__Exercise details__
Here the job is to print only the lines from the one containing "Close the 绑定支付宝门店 dialog" to the end of the entries, both included, exactly as they stand, with pictures excluded.

==*==

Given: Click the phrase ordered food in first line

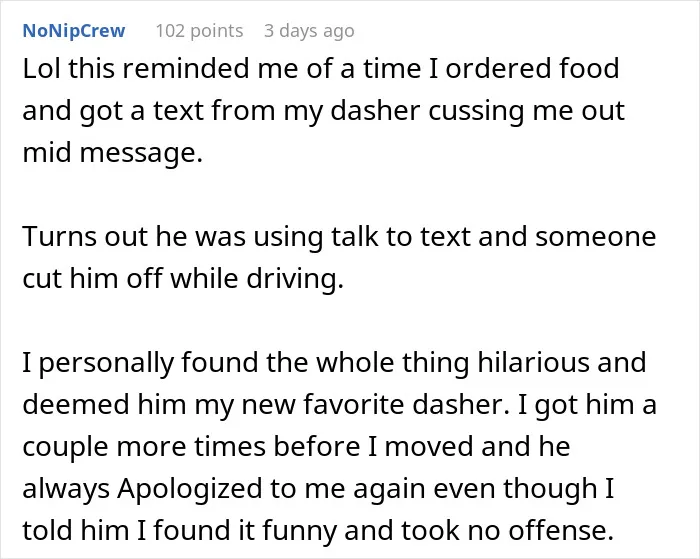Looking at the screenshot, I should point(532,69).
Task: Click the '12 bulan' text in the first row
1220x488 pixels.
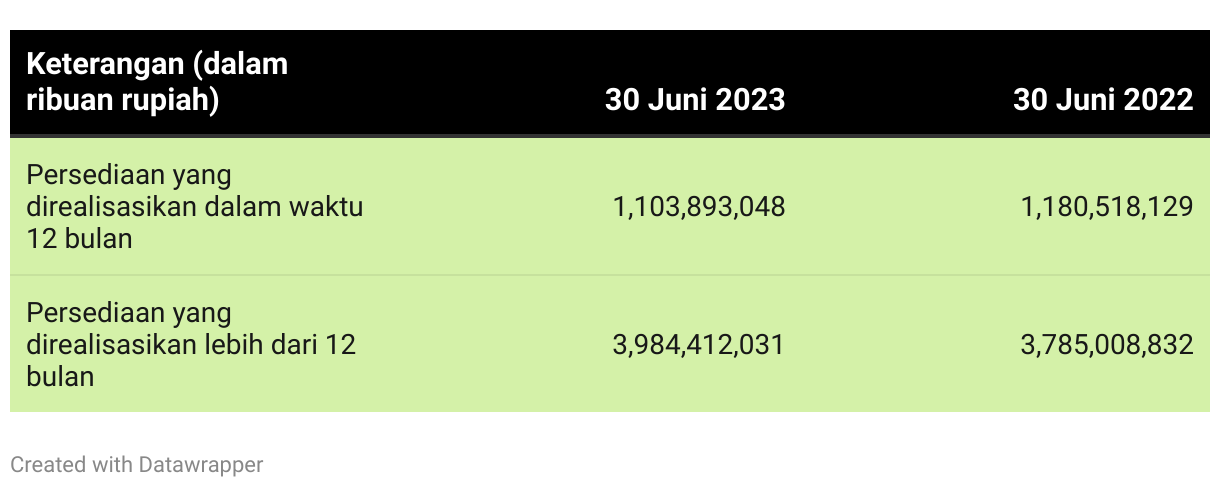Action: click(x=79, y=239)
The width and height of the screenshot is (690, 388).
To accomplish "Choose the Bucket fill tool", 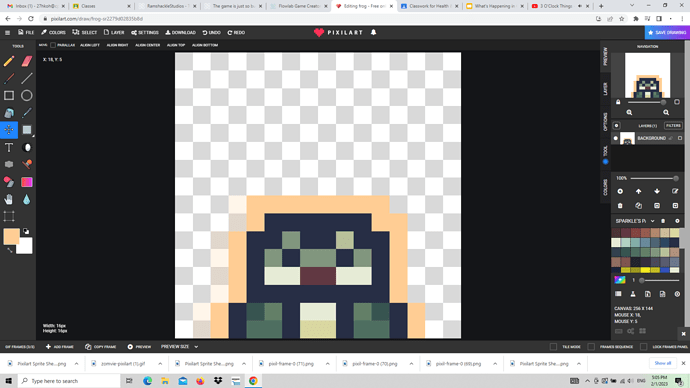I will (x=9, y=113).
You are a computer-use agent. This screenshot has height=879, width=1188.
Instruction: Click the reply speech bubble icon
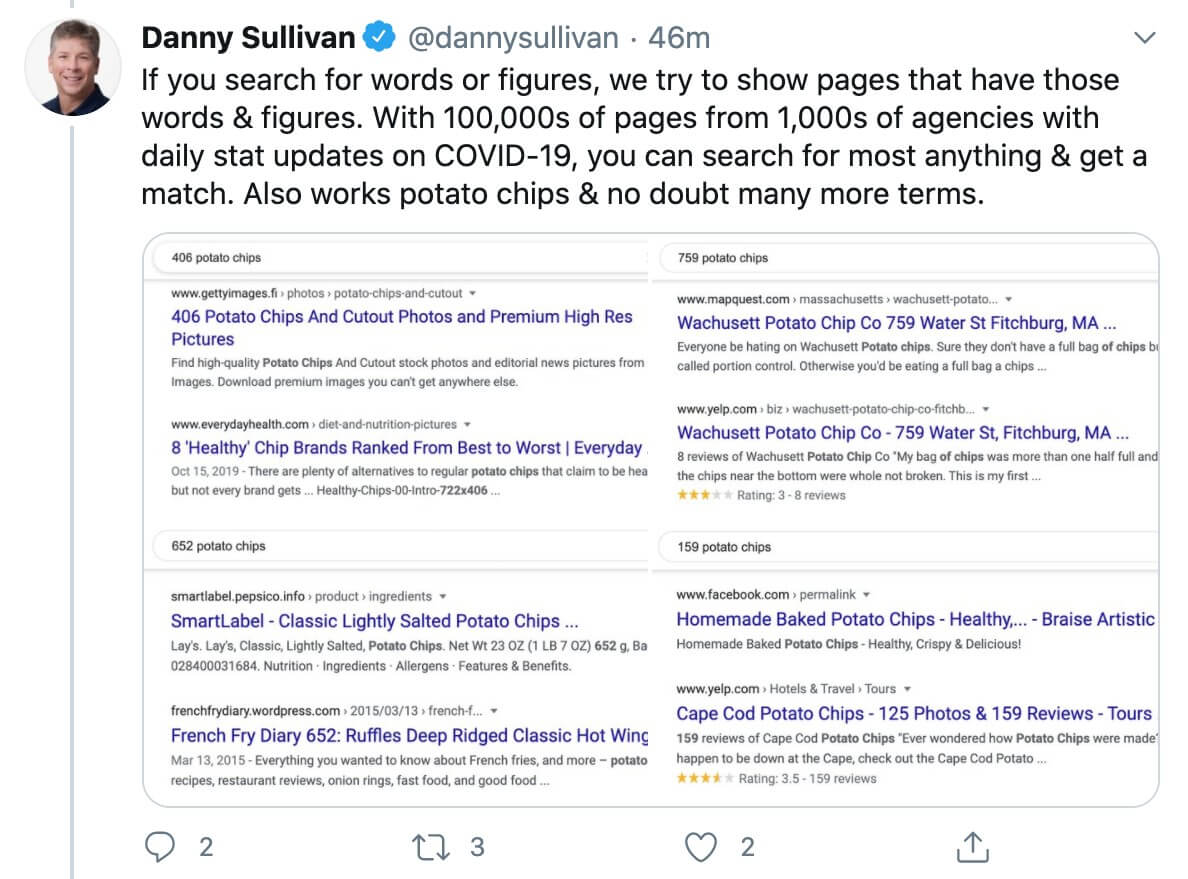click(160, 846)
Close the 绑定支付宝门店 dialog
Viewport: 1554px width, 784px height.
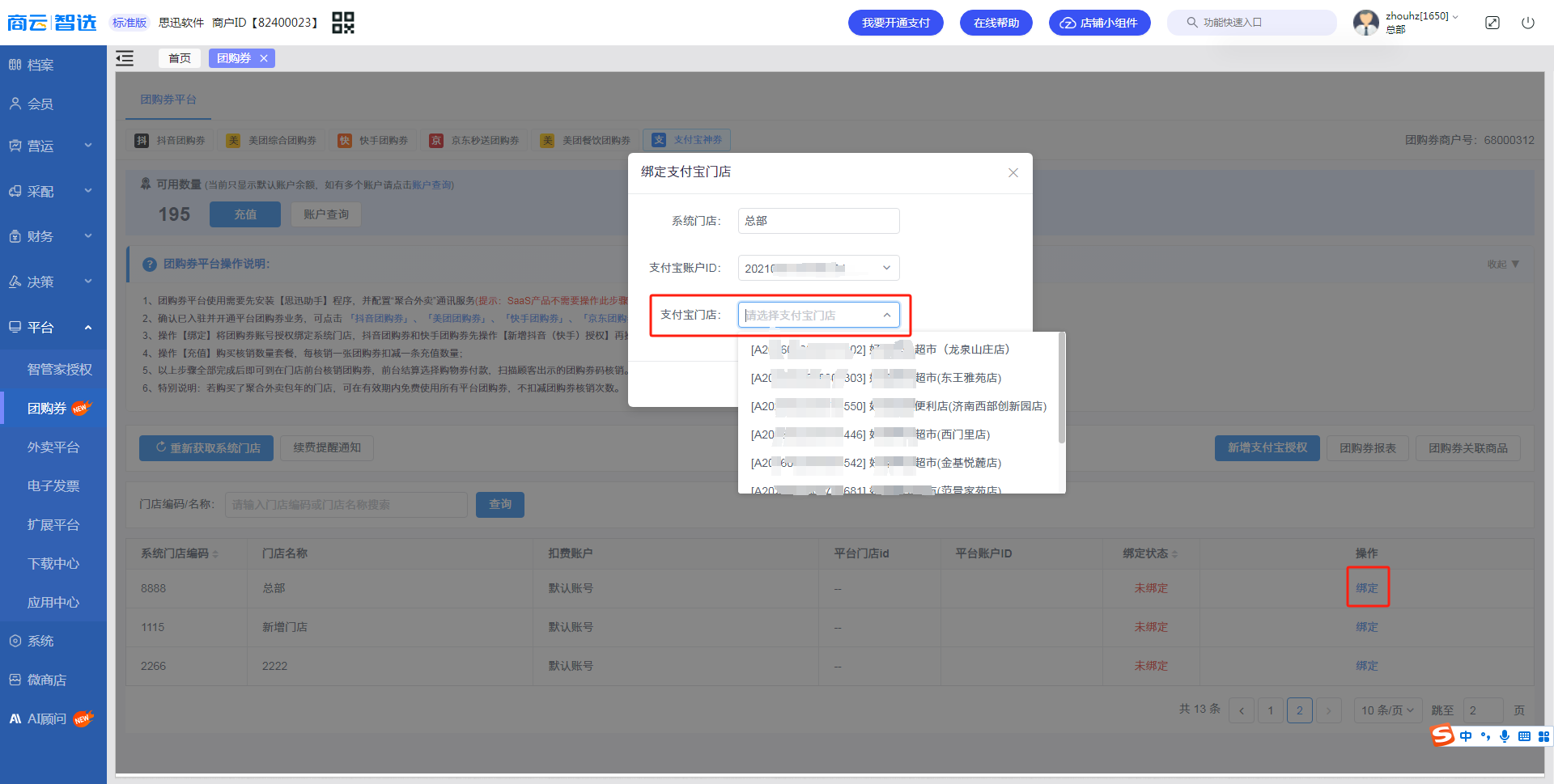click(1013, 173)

==*==

__Exercise solution__
Close the 绑定支付宝门店 dialog
Viewport: 1554px width, 784px height.
click(1013, 173)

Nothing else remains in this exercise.